Zu prüfender Text ::
'''
Skandal von Göttingen

Schwere Vorwürfe gegen zweiten Arzt

Da waren's zwei: Im Prozess um manipulierte Wartelisten für Leberspenden rückt jetzt ein zweiter Arzt in den Fokus der Justiz. Für Lebern soll Geld geflossen sein. Und die Manipulationen seien ein offenes Geheimnis gewesen.

Von Heidi Niemann Veröffentlicht:
Uniklinik Göttingen: Auch langjährige Chef der Gastroenterologie wird nun schwer beschuldigt.

Uniklinik Göttingen: Auch langjährige Chef der Gastroenterologie wird nun schwer beschuldigt.

© Stefan Rampfel / dpa

GÖTTINGEN. Im Prozess um den Transplantationsskandal am Göttinger Universitätsklinikum hat am Donnerstag eine Ärztin den langjährigen Direktor der Abteilung Gastroenterologie und Endokrinologie schwer belastet.

Es sei ein offenes Geheimnis gewesen, dass in der Abteilung Befunde manipuliert worden seien, um Patienten schneller zu einer Spenderleber zu verhelfen, sagte die als Zeugin geladene Medizinerin bei ihrer Vernehmung vor dem Landgericht Göttingen. Außerdem hätten ihr Patienten erzählt, dass der frühere Klinikdirektor Geld erhalten habe, um eine Lebertransplantation zu ermöglichen.

Die Ärztin, die ebenso wie ihr früherer Chef aus Italien stammt, hatte während ihrer Tätigkeit am Göttinger Uni-Klinikum wiederholt auch für Landsleute gedolmetscht, die sich dort wegen Lebererkrankungen behandeln ließen.

Ein italienisches Ehepaar habe ein Ferienhaus verkauft, um eine Lebertransplantation in Göttingen bezahlen zu können, sagte die Medizinerin. Das Ehepaar habe dann in der Nähe von Göttingen für ein Jahr ein Haus gemietet.

Den Erzählungen der Eheleute zufolge habe der Klinikdirektor ihnen versichert, dass sie nicht länger auf eine Transplantation warten müssten. Tatsächlich habe der an einem Tumor erkrankte Mann nach ein paar Monaten eine neue Leber bekommen.

Ermittlungen laufen noch

In dem derzeit laufenden Prozess muss sich allerdings nicht ihr damaliger Chef, sondern der frühere Leiter der Transplantationschirurgie verantworten. Die Staatsanwaltschaft hat diesen wegen versuchten Totschlages in elf Fällen und vorsätzlicher Körperverletzung mit Todesfolge in drei Fällen angeklagt.
'''
Vorliegende Daten ::
'''
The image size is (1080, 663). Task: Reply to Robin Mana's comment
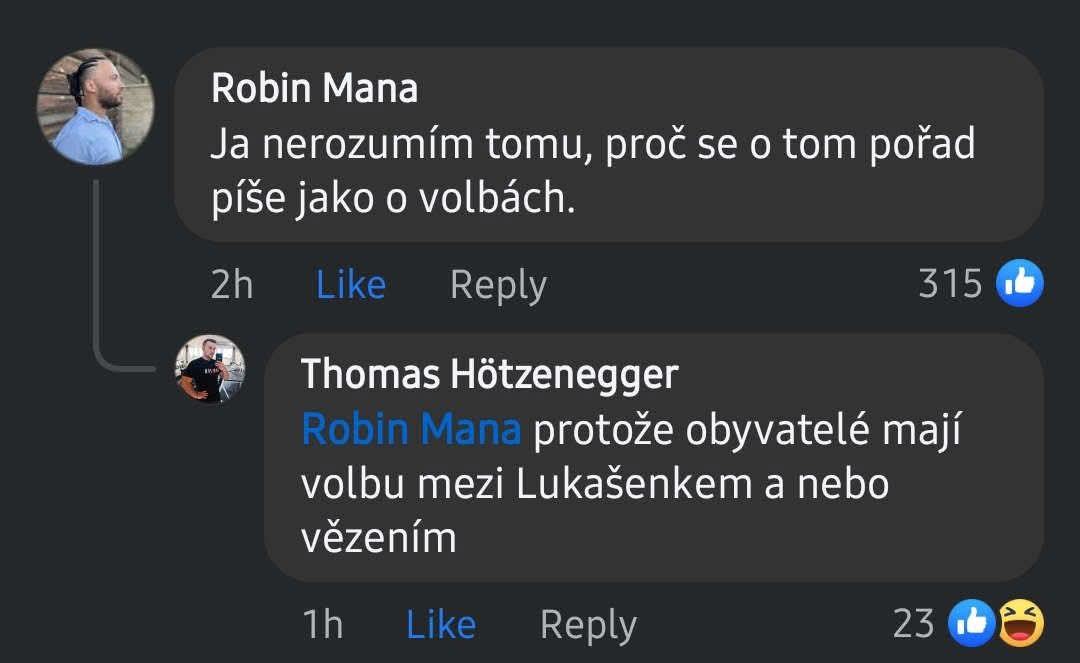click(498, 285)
'''
'''
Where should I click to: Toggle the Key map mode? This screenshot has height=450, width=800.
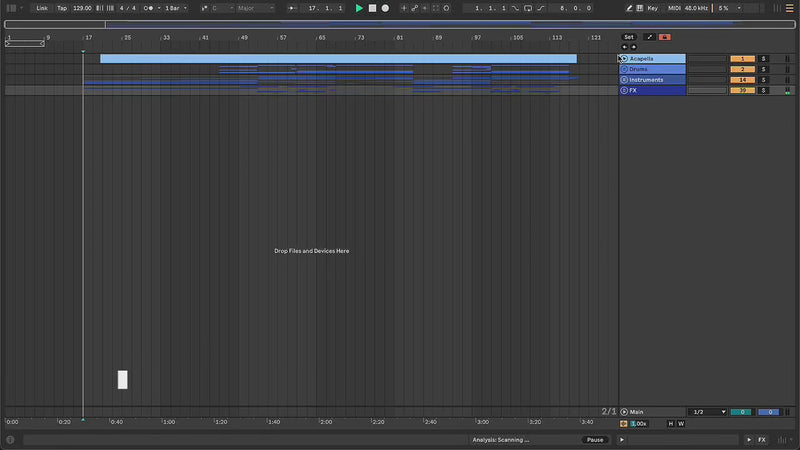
'''
'''
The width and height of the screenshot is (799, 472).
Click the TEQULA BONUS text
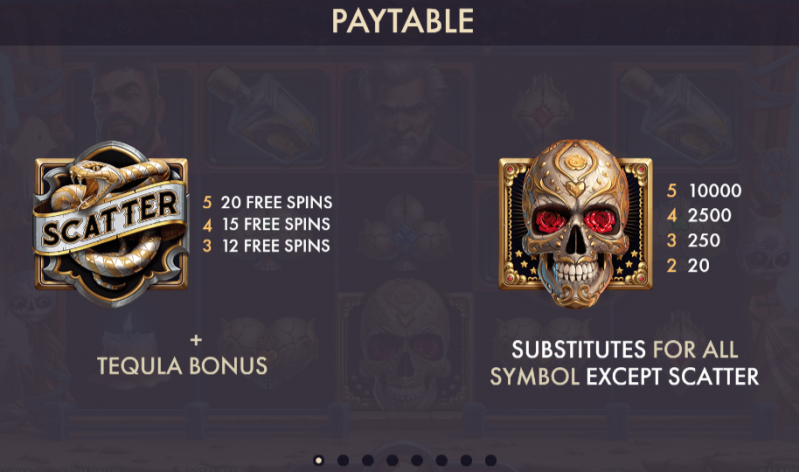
'''
Arbeitsanweisungen ::
A: Welche Anklagepunkte erhebt die Staatsanwaltschaft laut dem Artikel zum Göttinger Transplantationsskandal gegen den früheren Leiter der Transplantationschirurgie?
B: Geben Sie aus dem Artikel zum Göttinger Transplantationsskandal den gesamten Abschnitt von „GÖTTINGEN. Im Prozess“ bis hinunter zu „Lebererkrankungen behandeln ließen.“ wortgetreu wieder.
Die Einträge stammen aus einer anderen Quelle als der Artikel.

Lösungen ::
A: Versuchter Totschlag in elf Fällen und vorsätzliche Körperverletzung mit Todesfolge in drei Fällen.

B:
GÖTTINGEN. Im Prozess um den Transplantationsskandal am Göttinger Universitätsklinikum hat am Donnerstag eine Ärztin den langjährigen Direktor der Abteilung Gastroenterologie und Endokrinologie schwer belastet.

Es sei ein offenes Geheimnis gewesen, dass in der Abteilung Befunde manipuliert worden seien, um Patienten schneller zu einer Spenderleber zu verhelfen, sagte die als Zeugin geladene Medizinerin bei ihrer Vernehmung vor dem Landgericht Göttingen. Außerdem hätten ihr Patienten erzählt, dass der frühere Klinikdirektor Geld erhalten habe, um eine Lebertransplantation zu ermöglichen.

Die Ärztin, die ebenso wie ihr früherer Chef aus Italien stammt, hatte während ihrer Tätigkeit am Göttinger Uni-Klinikum wiederholt auch für Landsleute gedolmetscht, die sich dort wegen Lebererkrankungen behandeln ließen.